▸ **What to work on**:
Reproduce the records below word for word, beginning with their first line and stopping after the line that contains "click(x=271, y=76)".

=======

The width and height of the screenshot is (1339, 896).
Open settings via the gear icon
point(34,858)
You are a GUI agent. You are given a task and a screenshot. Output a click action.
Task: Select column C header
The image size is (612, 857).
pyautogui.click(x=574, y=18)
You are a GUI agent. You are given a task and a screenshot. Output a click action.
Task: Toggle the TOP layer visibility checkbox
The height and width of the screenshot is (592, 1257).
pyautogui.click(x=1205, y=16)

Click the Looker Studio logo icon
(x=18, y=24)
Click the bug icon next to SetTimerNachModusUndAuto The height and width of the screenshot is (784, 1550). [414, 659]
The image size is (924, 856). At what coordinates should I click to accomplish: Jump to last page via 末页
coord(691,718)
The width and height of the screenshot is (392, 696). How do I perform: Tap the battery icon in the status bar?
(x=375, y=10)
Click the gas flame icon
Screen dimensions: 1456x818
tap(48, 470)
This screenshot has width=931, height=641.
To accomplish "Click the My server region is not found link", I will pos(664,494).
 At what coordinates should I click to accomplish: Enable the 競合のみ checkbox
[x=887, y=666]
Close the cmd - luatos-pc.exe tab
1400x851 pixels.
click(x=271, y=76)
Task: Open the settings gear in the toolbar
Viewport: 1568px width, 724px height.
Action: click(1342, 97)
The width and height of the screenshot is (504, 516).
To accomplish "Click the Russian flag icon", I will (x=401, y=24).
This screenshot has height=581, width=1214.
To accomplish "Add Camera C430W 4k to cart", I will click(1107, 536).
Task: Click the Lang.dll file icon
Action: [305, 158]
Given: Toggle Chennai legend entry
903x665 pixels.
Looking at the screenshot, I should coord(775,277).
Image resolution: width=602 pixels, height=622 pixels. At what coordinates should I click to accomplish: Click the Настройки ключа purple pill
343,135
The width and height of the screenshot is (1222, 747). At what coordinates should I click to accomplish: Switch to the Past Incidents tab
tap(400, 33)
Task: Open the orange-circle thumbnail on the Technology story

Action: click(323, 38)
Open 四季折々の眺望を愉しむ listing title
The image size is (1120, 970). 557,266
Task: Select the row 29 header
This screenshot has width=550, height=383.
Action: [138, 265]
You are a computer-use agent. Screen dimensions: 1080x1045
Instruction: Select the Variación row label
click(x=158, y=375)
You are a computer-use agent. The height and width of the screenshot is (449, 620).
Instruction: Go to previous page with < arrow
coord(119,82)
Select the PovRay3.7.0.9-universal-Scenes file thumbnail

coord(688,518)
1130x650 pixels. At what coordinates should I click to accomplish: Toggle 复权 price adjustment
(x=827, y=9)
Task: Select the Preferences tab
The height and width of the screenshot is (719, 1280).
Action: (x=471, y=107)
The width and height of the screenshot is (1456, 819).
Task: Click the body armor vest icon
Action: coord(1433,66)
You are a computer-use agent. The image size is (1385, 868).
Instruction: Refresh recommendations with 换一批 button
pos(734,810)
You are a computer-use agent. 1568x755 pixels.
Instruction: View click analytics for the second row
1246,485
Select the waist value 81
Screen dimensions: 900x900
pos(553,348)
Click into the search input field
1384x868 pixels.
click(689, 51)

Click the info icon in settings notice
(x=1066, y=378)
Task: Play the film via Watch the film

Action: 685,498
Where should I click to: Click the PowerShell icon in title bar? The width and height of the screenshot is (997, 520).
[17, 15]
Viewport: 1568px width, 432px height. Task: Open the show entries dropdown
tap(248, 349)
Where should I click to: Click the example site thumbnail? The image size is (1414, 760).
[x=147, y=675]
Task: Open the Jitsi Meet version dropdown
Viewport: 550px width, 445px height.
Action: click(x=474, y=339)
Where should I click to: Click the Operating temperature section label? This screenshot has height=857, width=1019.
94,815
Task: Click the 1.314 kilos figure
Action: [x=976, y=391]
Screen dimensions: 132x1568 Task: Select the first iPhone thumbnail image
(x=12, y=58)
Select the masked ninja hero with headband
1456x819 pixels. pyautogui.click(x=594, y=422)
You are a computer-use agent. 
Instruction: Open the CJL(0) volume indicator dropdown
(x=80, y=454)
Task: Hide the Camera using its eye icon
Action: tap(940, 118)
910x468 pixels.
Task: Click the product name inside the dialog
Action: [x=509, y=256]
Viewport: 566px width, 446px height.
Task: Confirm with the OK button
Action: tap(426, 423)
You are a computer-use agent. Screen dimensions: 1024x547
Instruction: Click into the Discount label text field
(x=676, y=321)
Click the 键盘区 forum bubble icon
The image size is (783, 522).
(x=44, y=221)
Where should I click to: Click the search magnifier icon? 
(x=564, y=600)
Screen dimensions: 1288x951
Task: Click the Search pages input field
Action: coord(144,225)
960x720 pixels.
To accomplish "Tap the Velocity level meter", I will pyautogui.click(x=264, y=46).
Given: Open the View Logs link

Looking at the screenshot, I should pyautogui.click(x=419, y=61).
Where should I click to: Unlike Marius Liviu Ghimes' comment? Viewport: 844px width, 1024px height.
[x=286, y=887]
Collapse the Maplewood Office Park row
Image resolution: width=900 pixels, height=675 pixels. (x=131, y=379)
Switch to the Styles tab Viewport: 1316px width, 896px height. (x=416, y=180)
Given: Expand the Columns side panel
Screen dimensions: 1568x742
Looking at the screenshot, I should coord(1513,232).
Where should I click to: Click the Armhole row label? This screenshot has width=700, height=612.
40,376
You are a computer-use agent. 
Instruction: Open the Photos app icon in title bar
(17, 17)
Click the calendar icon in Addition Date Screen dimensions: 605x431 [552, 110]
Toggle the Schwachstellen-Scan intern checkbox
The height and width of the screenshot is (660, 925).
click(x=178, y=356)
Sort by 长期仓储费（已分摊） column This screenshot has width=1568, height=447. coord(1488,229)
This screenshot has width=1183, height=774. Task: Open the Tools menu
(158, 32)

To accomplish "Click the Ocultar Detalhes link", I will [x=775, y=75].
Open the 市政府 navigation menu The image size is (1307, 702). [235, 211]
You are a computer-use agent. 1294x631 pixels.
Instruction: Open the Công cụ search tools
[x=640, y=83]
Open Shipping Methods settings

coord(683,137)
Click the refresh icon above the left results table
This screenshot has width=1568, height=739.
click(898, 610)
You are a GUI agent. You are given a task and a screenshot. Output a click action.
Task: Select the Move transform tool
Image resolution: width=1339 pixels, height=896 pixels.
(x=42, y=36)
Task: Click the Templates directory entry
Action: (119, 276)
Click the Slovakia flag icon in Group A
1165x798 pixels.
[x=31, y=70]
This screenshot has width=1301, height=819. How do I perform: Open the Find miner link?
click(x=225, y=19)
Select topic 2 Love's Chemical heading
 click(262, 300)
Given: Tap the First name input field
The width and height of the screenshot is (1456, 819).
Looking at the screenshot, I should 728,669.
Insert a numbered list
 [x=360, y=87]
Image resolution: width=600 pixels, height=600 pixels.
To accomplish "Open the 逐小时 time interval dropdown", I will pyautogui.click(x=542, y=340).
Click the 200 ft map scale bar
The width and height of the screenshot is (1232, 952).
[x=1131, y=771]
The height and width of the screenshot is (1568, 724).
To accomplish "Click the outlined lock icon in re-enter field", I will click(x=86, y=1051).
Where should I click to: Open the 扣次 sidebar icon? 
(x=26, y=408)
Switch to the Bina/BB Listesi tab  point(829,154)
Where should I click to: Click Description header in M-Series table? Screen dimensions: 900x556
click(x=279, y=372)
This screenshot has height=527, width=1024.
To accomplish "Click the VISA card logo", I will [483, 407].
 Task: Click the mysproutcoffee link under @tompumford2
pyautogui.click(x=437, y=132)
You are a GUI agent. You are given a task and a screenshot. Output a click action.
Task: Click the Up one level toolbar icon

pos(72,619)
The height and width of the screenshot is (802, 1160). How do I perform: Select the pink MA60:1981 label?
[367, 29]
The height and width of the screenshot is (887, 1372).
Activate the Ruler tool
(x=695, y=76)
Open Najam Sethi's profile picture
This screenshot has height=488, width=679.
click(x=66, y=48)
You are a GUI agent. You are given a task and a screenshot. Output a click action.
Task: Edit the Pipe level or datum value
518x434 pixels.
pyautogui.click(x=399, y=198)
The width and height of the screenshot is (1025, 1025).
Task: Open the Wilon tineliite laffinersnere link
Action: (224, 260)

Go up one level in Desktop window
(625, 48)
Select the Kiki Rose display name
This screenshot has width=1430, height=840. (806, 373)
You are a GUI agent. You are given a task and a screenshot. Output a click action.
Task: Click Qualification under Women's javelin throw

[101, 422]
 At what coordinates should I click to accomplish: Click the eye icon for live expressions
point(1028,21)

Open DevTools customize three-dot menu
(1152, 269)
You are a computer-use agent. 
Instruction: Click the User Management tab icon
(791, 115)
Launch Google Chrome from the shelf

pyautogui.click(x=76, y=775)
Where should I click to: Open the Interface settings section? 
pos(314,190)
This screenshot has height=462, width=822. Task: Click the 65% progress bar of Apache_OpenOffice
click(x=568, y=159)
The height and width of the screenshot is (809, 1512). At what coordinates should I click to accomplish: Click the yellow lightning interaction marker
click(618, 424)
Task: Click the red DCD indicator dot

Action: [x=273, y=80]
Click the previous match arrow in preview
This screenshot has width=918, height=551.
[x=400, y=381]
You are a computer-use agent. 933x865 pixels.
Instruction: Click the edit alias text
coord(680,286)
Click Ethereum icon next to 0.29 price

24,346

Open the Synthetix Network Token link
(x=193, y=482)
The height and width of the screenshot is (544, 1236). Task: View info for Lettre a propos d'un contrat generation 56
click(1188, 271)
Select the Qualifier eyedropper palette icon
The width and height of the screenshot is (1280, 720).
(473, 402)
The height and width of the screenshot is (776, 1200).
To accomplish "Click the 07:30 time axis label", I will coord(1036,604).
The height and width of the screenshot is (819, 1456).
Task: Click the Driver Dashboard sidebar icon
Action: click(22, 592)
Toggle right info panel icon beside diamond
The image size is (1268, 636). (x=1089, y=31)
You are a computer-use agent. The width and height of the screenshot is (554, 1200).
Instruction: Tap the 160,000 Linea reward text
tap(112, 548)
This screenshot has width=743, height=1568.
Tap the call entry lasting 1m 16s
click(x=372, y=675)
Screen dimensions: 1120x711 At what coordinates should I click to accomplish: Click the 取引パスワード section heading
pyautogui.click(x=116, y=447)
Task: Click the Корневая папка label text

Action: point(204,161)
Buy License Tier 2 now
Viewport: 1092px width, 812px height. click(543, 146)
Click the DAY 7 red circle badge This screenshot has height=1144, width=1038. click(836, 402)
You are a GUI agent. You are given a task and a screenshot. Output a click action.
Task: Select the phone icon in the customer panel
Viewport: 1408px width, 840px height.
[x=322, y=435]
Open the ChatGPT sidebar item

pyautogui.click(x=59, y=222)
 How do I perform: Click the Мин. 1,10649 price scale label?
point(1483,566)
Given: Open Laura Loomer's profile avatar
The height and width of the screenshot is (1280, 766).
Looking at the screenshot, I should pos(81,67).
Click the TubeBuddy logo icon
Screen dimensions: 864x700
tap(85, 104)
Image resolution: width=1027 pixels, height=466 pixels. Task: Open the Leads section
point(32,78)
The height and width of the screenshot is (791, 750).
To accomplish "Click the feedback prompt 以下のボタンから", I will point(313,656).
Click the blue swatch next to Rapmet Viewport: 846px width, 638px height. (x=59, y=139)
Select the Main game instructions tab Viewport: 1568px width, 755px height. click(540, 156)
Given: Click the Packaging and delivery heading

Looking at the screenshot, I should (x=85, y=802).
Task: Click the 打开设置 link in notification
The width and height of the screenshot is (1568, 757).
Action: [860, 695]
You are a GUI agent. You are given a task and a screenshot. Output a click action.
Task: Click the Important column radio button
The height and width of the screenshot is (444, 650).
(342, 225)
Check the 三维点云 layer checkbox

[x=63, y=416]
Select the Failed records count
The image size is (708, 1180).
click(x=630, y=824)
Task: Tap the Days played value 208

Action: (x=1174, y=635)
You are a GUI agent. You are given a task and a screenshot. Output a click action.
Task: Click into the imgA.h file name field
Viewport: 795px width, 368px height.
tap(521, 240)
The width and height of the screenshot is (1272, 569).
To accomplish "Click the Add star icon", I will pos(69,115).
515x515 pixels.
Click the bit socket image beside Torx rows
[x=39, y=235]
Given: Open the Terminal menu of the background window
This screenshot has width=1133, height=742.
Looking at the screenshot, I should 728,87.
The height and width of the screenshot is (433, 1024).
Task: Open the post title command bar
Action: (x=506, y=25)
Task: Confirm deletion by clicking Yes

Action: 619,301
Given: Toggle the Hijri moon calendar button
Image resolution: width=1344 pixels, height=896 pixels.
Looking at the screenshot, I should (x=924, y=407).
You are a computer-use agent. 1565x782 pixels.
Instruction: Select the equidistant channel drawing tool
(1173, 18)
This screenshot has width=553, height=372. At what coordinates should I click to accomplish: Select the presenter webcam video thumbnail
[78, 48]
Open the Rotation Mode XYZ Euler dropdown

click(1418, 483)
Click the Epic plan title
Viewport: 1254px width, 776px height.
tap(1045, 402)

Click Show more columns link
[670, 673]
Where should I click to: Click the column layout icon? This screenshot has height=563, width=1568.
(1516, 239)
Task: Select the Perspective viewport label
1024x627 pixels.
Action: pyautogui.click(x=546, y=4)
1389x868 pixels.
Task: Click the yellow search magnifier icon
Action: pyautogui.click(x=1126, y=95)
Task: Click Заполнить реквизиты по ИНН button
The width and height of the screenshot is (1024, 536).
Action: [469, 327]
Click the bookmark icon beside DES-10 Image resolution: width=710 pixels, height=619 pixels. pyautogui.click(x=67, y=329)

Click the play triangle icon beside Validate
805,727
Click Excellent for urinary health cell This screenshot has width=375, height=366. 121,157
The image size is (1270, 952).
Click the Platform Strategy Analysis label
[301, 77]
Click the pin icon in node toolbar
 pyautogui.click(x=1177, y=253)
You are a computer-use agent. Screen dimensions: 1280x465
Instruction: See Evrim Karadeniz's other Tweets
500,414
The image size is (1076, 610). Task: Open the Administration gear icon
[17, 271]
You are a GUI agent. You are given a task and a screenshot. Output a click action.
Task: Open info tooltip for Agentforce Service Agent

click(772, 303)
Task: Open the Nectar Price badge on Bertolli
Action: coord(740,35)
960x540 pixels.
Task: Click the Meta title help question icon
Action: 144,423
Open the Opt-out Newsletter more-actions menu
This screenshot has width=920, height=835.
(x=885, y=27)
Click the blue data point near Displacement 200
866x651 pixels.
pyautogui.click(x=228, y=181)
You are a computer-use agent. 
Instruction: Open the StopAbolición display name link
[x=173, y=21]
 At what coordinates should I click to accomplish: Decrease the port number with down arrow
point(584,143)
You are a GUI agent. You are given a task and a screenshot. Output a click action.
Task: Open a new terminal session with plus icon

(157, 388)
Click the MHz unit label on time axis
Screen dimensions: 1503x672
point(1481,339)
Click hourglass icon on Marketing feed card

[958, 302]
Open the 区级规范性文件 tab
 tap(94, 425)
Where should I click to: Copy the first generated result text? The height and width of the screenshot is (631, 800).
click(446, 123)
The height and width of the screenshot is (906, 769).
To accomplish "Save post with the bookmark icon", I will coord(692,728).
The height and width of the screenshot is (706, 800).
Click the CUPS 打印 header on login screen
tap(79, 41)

=======

▸ **Task result**:
The width and height of the screenshot is (1339, 896).
Open settings via the gear icon
point(34,858)
You are a GUI agent. You are given a task and a screenshot. Output a click action.
Task: Select column C header
The image size is (612, 857).
pyautogui.click(x=574, y=18)
You are a GUI agent. You are given a task and a screenshot. Output a click action.
Task: Toggle the TOP layer visibility checkbox
The height and width of the screenshot is (592, 1257).
pyautogui.click(x=1205, y=16)

Click the Looker Studio logo icon
(x=18, y=24)
Click the bug icon next to SetTimerNachModusUndAuto The height and width of the screenshot is (784, 1550). [414, 659]
The image size is (924, 856). At what coordinates should I click to accomplish: Jump to last page via 末页
coord(691,718)
The width and height of the screenshot is (392, 696). How do I perform: Tap the battery icon in the status bar?
(x=375, y=10)
Click the gas flame icon
Screen dimensions: 1456x818
tap(48, 470)
This screenshot has width=931, height=641.
To accomplish "Click the My server region is not found link", I will pos(664,494).
 At what coordinates should I click to accomplish: Enable the 競合のみ checkbox
[x=887, y=666]
Close the cmd - luatos-pc.exe tab
1400x851 pixels.
click(x=271, y=76)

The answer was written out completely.